* _What the exercise asks_:
Each line below should be repeated exactly as it stands.
___ Material supplied ___
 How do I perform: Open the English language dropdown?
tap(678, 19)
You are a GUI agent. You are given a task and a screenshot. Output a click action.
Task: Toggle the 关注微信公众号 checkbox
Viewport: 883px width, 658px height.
___
* _Written answer_:
 How do I perform: Open the English language dropdown?
tap(678, 19)
You are a GUI agent. You are given a task and a screenshot. Output a click action.
Task: Toggle the 关注微信公众号 checkbox
Viewport: 883px width, 658px height.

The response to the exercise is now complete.